Original URL: http://www.theregister.co.uk/2005/08/31/koders_shareware_search_engine/

In search of shareware

Koders does the business

By Tel Hudson

Posted in Developer, 31st August 2005 08:41 GMT

Software is an expensive commodity. This has been recognised by many companies and reusability is the order of the day. Rather than reusing your own software, another strategy is to use somebody else's. There is a lot of shareware software out there. When you start a new project it makes a lot of sense to see if part of the work has already been done.

Unfortunately, although there is a vast library on the net, it is not easy to find what you want. Conventional search engines will find chapter and verse of any particular problem. They can find definitions for, say, file formats as well as reasons for using a particular file format, while there tucked away as the thousandth item in the search is some shareware code that interprets or converts these files. Normally you simply never get to the right page.

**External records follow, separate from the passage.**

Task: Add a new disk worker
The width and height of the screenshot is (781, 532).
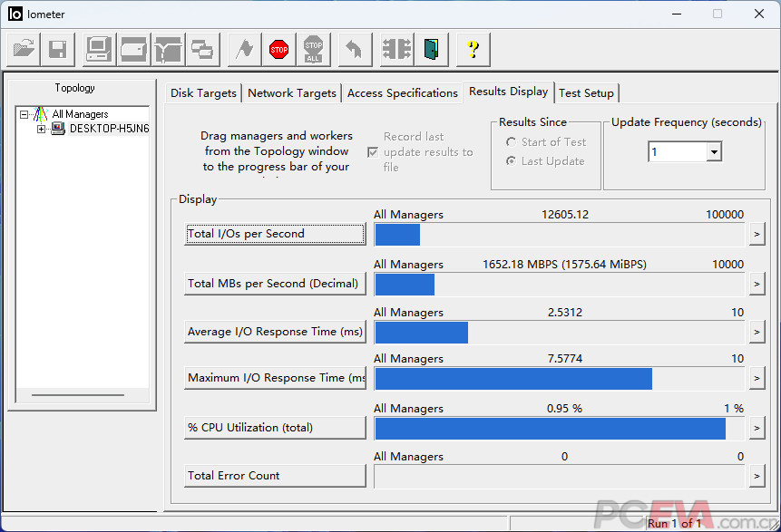Action: (133, 49)
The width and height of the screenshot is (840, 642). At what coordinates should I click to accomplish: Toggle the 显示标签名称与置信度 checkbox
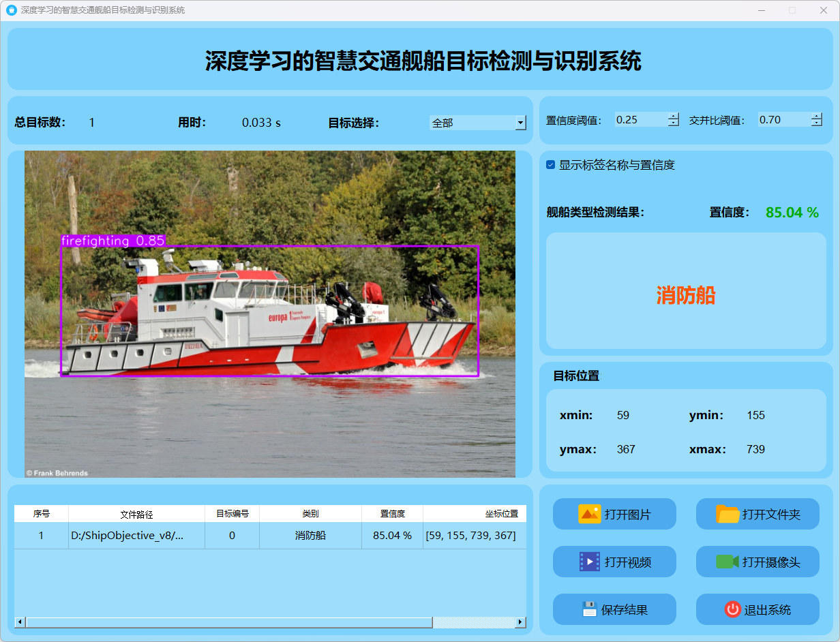[x=551, y=165]

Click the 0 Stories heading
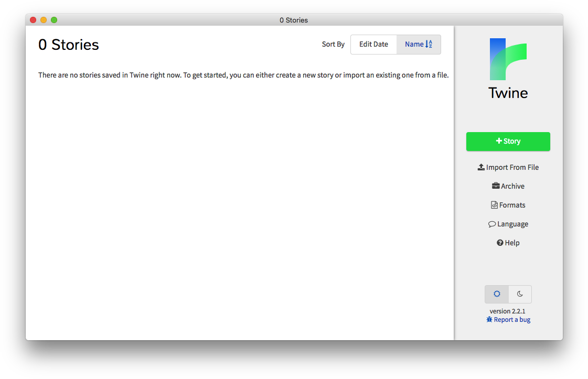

This was the situation facing Darren Rush, one of the Koders co-founders, a couple of years ago. He had a problem that he knew had been solved hundreds of times before but the shareware code was proving elusive. Rather than adopting the standard solution – give up and write some bespoke code – he decided to do something about it. He produced a directory of shareware.

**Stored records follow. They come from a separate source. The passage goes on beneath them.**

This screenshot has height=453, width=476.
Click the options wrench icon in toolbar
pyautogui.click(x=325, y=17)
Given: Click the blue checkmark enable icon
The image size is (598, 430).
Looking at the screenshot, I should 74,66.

You can get the benefit of this from the site www.koders.com. Koders.com is the portal to this directory. In essence it is a search engine that only returns shareware. You enter a search string. The search engine then tries to match it. Sometimes it returns small items such as specific subroutines; often it shows complete libraries. Normally it gives a selection of both.

Whilst researching this article I had a minor glitch in a small software project. It was the standard sort of problem that would take a couple of days to code and would make nonsense of a one week timescale for the whole project. To my shame I began coding.

After an hour, I mentally kicked myself and consulted Koders. Someone had already solved the problem and put a code fragment on the web. So, after a quick download and a check on any copyright implications, I had a C++ object that with a little adaptation plugged the hole.

Koders operate its website as a free service. It is gaining a lot of experience in searching for software matches. Later this year it intends to present its search engine as a commercial product, targeting companies that have a large library of in-house software. Software engineers will be able to search the in-house library with their own copy of the search engine in the same way that they use the web service to search for freeware.

The directory is easy to use. It is difficult to determine how comprehensive it is but I have not found any freeware on the net that does not have a reference in Koders. The biggest difficulty I have had is working out suitable queries. It is similar to the first few times I used Yahoo or Google – I either got nothing or saw the entire world roll by. However, having used Koders a couple of times I am getting better at guessing the type of keywords that will give me the required software.

This website has changed my working practice. Now, at the start of a new project, I have a quick look to see if any of the objects are already there. Even if I only save myself half a day, it still gives me a lift to see a couple of hundred lines of code that I do not have to write from scratch.

Koders is a useful tool and I admit that I am an unashamed fan.